Asistentes al festival de Eurovisión portan banderas de Israel. / MAYA LEVIN / AFP
Un sujeto, llamémoslo A, le recrimina a otro, B, que tenga estómago para ver el Mundial de Catar, sabiendo que han muerto más de 6.000 personas en las obras relacionadas con el campeonato. B se la envaina y no comenta los partidos con A, pero secretamente los ve y, tres años después, lanza el contraataque: ¿cómo puede ser, A, que no te dé vergüenza ver Eurovisión, mientras Israel comete un genocidio en Palestina? Tú cantando en el sofá y ya han muerto 20.000 niños: quedaron segundos y no detuvieron la matanza ni durante la retransmisión. Entonces, C, ni eurofán ni futbolero, se llena de razón, pero no hay nada que una más que el ataque a un tercero: A y B le echan en cara que pueda consumir de forma compulsiva ropa de multinacionales del textil que tienen a un montón de gente en régimen de esclavitud asalariada en países como Bangladés. Por suerte, aparece D, que intenta templar el debate, pero que sale escaldado: con qué autoridad hablas tú, que ya te has comprado el abono para aquel festival de música propiedad de un fondo de inversión con intereses en los asentamientos de Palestina. A E, que acaba de pedir una hamburguesa, se le habla de los excesos de la industria cárnica y a F, que no apaga nunca el aire acondicionado y que siempre manda memes hechos con IA, de los recursos hídricos que se gastan para mantener su sobrepeso y sus bromitas.
Podríamos seguir con todo el abecedario y lo único que demostraríamos sería que: 1) el mundo es un basurero, 2) las convicciones se modelan en función no de lo que nos horroriza, sino de lo que nos interesa.

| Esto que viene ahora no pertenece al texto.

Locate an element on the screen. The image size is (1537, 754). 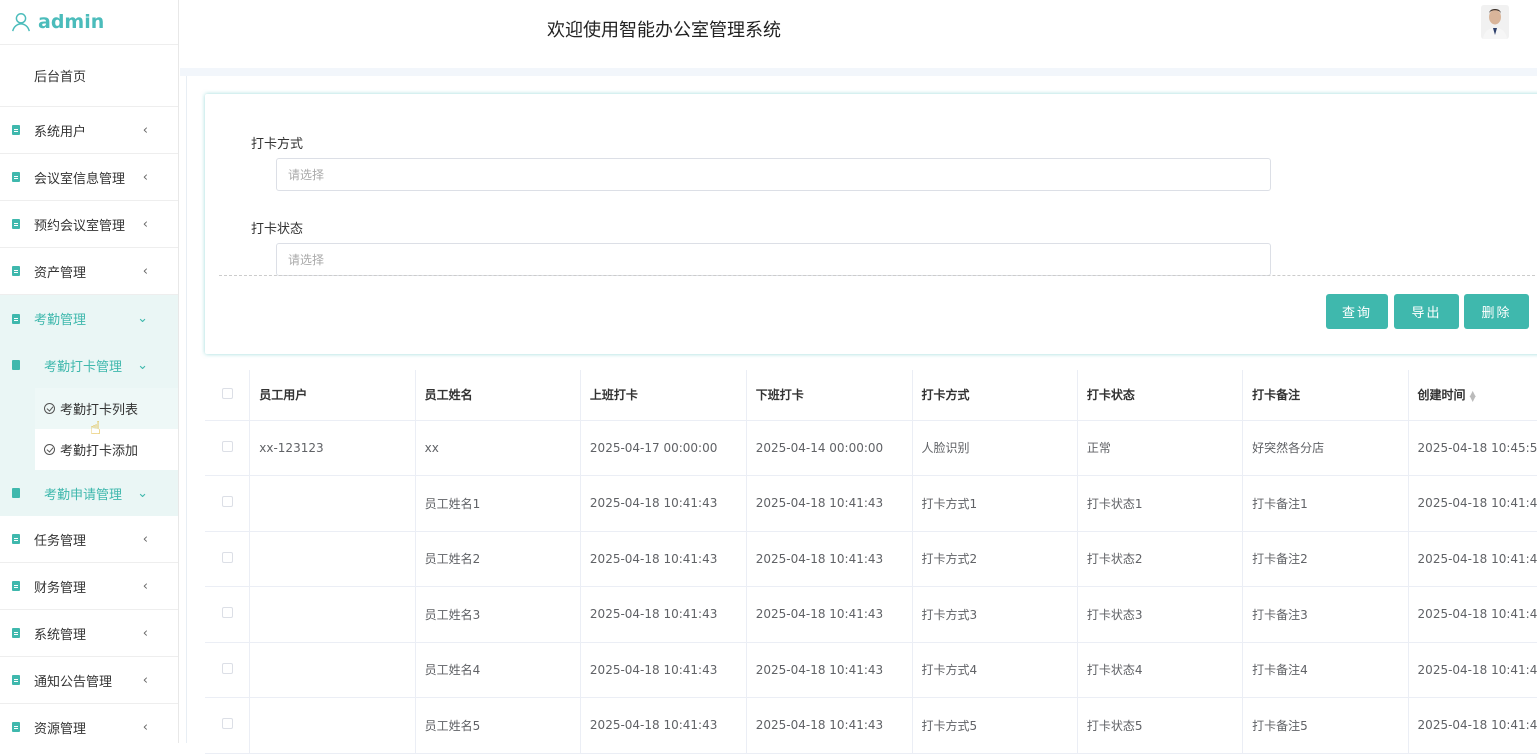
sidebar-item-finance: 财务管理 ‹ is located at coordinates (89, 586).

A, por ejemplo, piensa que el fútbol son 11 ágrafos pateando un balón, mientras que B cree que Eurovisión es una horterada casposa.
De ahí que cuando un país reacciona a la indecencia de que Israel participe en un certamen donde se dice más la palabra paz y la palabra amor que en una homilía, lo haga pidiendo transparencia en el voto popular. Al menos ese país denuncia esa asquerosidad, sí, pero que en sus peticiones se mezcle la palabra genocidio con la palabra televoto es una síntesis simbólica de un tiempo en el que preferiría no vivir. Como si en los Juegos Olímpicos de Berlín en 1936 se reclamara modificar las reglas del lanzamiento de jabalina mientras se expone que a los nazis se les está yendo la manita o que en el Mundial de Argentina del 78 se exigiera transparencia en la designación de árbitros, al tiempo que se pidiera lo mismo en las desapariciones de la dictadura militar.
“Es fácil entristecerse por las tragedias de un amigo. Lo difícil es alegrarse de sus triunfos”, decía Oscar Wilde. Es fácil denunciar lo que no nos gusta, lo difícil es denunciar, o vetar, lo que nos gusta. Lo malo es que más que medirnos por una ideología (¿una moral?) más o menos articulada, nos hemos convertido en personas que analizan el mundo como si fuera un bufet, en función de nuestros apetitos. Sermoneando como monjes en determinados temas y apartando la mirada en otros. Casi preferiría que al menos no hicieran lo primero, aunque lo deseable sería que aprendiéramos a no hacer lo segundo. Es una mierda de mundo y una sociedad enferma.